[Opening Text passage section]
In the Tuning Options, users can select the tuning mode between Stiffness and Natural Frequency. On the joints table, users can see the following options:

• Mode: The mode of the joint drive (Position, Velocity, None, Mimic)

• Type: The type of the joint drive (Force, Acceleration). In Force, the effort is applied directly to the joint. In Acceleration, the effort is Normalized by the joint’s mass, and is thus invariant to the robot’s configuration, behaving as an ideal actuator.

• Stiffness (Stiffness Mode): The stiffness of the joint drive. Changing this will lead to a change in the natural frequency of the joint.

• Damping (Stiffness Mode): The damping of the joint drive. Changing this will lead to a change in the damping ratio of the joint.

• Natural Frequency (Natural Frequency Mode): The natural frequency of the joint drive.

• Damping Ratio (Natural Frequency Mode): The damping ratio of the joint drive.

The configurable Degrees of Freedom (DOF) of the robot are displayed in accordance with what is defined in the Robot’s Joints list.

Saving Gains to the Asset

Following the NVIDIA Isaac Sim Asset Structure, Joint gains would be a physics configuration, and should ideally be saved on the physics configuration layer. To facilitate this, The Save Gains to Physics Layer button on the UI searches for the Asset’s physics layer where the joint is defined, and applies the updated gains to that layer. If you don’t want or don’t have permission to save on that file, you can just save the currently open stage instead to author an override to the joint target values locally.
[Closing Text passage section]
[Opening Information given section]
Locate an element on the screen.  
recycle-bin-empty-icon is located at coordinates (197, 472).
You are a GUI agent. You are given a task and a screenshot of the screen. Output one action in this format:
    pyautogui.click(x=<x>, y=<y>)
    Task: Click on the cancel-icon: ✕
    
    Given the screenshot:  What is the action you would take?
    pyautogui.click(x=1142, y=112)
[Closing Information given section]
▶ _Work instruction 1_
Quote the joint tuning passage starting with "In the Tuning" and going on through "ratio of the joint.".
▶ _Work instruction 2_
According to the joint tuning passage, what is the effort normalized by when the drive type is Acceleration?
▶ _Work instruction 3_
Continue the joint tuning passage after its final sentence.
The rows have no connection to the joint tuning passage.

▶ _Response area 1_
In the Tuning Options, users can select the tuning mode between Stiffness and Natural Frequency. On the joints table, users can see the following options:

• Mode: The mode of the joint drive (Position, Velocity, None, Mimic)

• Type: The type of the joint drive (Force, Acceleration). In Force, the effort is applied directly to the joint. In Acceleration, the effort is Normalized by the joint’s mass, and is thus invariant to the robot’s configuration, behaving as an ideal actuator.

• Stiffness (Stiffness Mode): The stiffness of the joint drive. Changing this will lead to a change in the natural frequency of the joint.

• Damping (Stiffness Mode): The damping of the joint drive. Changing this will lead to a change in the damping ratio of the joint.

▶ _Response area 2_
The joint's mass.

▶ _Response area 3_
Gains Tests

The Gains Tests are a set of tests that allow the user to test the robot’s behavior with a continuous sinusoidal or Step Function trajectory for each joint within the Robot’s Limits, maximum velocities and accelerations.

The test is divided by sequences, and each sequence is a group of joints to be tested together. The sequence is defined per joint, and is an index of the order in which the test will be run. For each sequence, the robot resets to the initial configuration, and then the test is run for the provided duration. In addition to that, each joint can be configured to have an individual test setting, which contains the following parameters:

Common Test Settings

• Test: Check to run the test.

• Period: The period of the waveform.

• Phase: The phase of the waveform.

Sinusoidal

• Amplitude: The amplitude of the waveform, from 0 to 100%

• Offset: The offset of the waveform, from 0 to 100%.

Step Function

• Step Minimum: The minimum value of the waveform, in the joint value units of measurement.

• Step Maximum: The maximum value of the waveform, in the joint value units of measurement.

In the tests, we are sending only Position commands for Position drives, and velocity commands for velocity Drives. In position commands, the target velocities are always zero, such that the joint damping is properly evaluated. In a real control scenario, a proper trajectory command should be ideally sent, where the velocity command is equivalent to the integrated positions of the designated trajectory.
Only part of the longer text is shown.